Out-Of-Distribution(OOD) Track: This track presents participants with the Yandex Text-to-Image 10M dataset, highlighting the integration of cross-modal data. The base dataset includes 10 million image embeddings from the Yandex visual search database, generated using the Se-ResNext-101 model. In contrast, the query embeddings are based on textual searches, processed through a different model. The primary challenge here is to bridge the gap between these different modalities of data effectively.

Sparse Track: This track leverages the MSMARCO passage retrieval dataset, featuring an extensive collection of over 8.8 million text passages encoded into sparse vectors using the SPLADE model. These vectors have about 30,000 dimensions but exhibit a sparse nature. Simultaneously, the nearly 7,000 queries are processed through the same model, albeit with fewer non-zero elements due to their concise length. The primary task in this track is to accurately retrieve the top results for a given query, with a specific emphasis on the maximal inner product between the query vectors and the database vectors.
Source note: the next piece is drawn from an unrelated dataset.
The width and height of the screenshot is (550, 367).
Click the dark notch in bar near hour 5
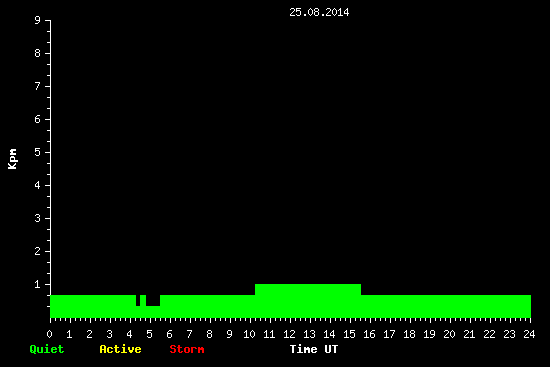[x=153, y=300]
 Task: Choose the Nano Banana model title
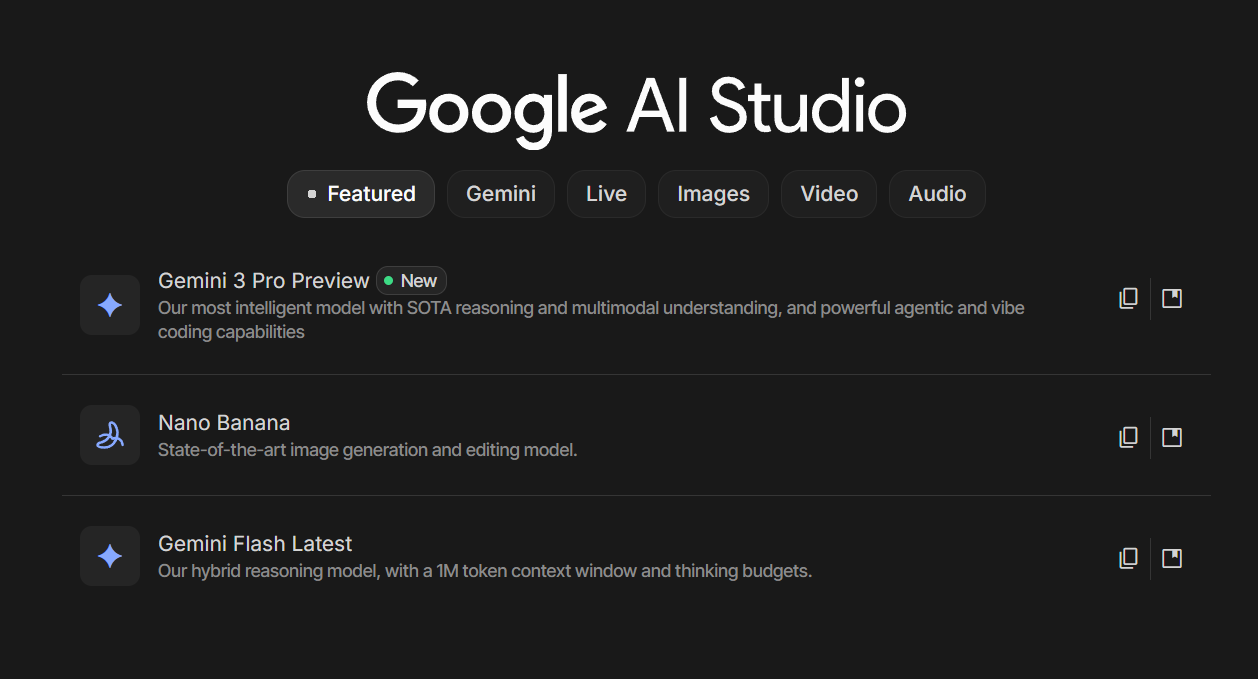[224, 423]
Streaming Track: This track is based on a segment of the MS Turing dataset, comprising 30 million data points. Participants need to follow a provided "runbook" which intricately outlines a sequence of data insertion, deletion, and search operations. These operations must be completed within an hour and under 8GB of DRAM. This track focuses on optimizing the process of handling these operations and maintaining a streamlined index of the dataset.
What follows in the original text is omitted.